“Never mind my face,” piped Peggy in her weak little treble. “Sit right down and talk to me. What is the news in the giddy world? Have you heard anything about the prize? When does the result come out? Remember you promised faithfully not to open the paper until we were together. I was so afraid it would come while I was too ill to look at it!”
“I should have waited,” said Robert sturdily. “There would have been no interest in the thing without you; but the result won’t be given for ten days yet, and by that time you will be with us again. The world hasn’t been at all giddy, I can tell you. I never put in a flatter time. Everybody was in the blues, and the house was like a tomb, and a jolly uncomfortable tomb at that. Esther was housekeeper while Mrs Asplin was away, and she starved us! She was in such a mortal fright of being extravagant that she could scarcely give us enough to keep body and soul together, and the things we had were not fit to eat. Nothing but milk puddings and stewed fruit for a week on end. Then we rebelled. I nipped her up in my arms one evening in the schoolroom, and stuck her on the top of the little bookcase. Then we mounted guard around, and set forth our views. It would have killed you to see her perched up there, trying to look prim and to keep up her dignity.
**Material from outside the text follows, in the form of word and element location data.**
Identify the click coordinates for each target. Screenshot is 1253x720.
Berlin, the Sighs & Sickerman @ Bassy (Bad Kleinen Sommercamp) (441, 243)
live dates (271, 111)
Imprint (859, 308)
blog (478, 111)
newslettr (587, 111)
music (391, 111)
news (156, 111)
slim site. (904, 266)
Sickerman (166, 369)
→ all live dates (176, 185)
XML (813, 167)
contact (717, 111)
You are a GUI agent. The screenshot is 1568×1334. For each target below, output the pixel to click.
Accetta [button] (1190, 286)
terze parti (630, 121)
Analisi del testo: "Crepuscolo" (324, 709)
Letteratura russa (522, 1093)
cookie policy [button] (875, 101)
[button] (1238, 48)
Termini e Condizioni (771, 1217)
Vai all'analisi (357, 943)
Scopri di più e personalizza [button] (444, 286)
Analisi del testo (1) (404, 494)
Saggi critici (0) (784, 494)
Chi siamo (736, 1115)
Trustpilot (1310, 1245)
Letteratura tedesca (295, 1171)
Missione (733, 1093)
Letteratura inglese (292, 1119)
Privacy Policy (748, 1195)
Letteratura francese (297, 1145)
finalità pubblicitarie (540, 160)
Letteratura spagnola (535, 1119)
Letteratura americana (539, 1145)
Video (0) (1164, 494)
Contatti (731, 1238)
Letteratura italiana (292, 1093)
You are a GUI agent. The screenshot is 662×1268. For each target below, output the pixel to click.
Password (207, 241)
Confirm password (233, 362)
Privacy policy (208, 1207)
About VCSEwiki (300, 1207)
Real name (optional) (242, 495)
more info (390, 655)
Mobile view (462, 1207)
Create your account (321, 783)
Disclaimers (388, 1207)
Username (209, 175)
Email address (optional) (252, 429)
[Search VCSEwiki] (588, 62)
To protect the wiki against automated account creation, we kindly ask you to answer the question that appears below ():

“‘Let me down this moment, Robert. Bring a chair and let me get down.’
“‘Will you promise to give us a pie to-morrow, then, and a decent sort of a pudding?’
“‘It’s no business of yours what I give you. You ought to be thankful for good wholesome food!’
“‘Milk puddings are not wholesome. They don’t agree with us—they are too rich! We should like something a little lighter for a change. Will you swear off milk puddings for the next fortnight if I let you down?’
“‘You are a cruel, heartless fellow, Robert Darcy—thinking of puddings when Peggy is ill, and we are all so anxious about her!’
“‘Peggy would die at once if she heard how badly you were treating us. Now then, you have kept me waiting for ten minutes, so the price has gone up. Now you’ll have to promise a pair of ducks and mince-pies into the bargain! I shall be ashamed of meeting a sheep soon, if we go on eating mutton every day of the week.’
“‘Call yourself a gentleman!’ says she, tossing her head and withering me with a glance of scorn.
“‘I call myself a hungry man, and that’s all we are concerned about for the moment,’ said I. ‘A couple of ducks and two nailing good puddings to-morrow night, or there you sit for the rest of the evening!’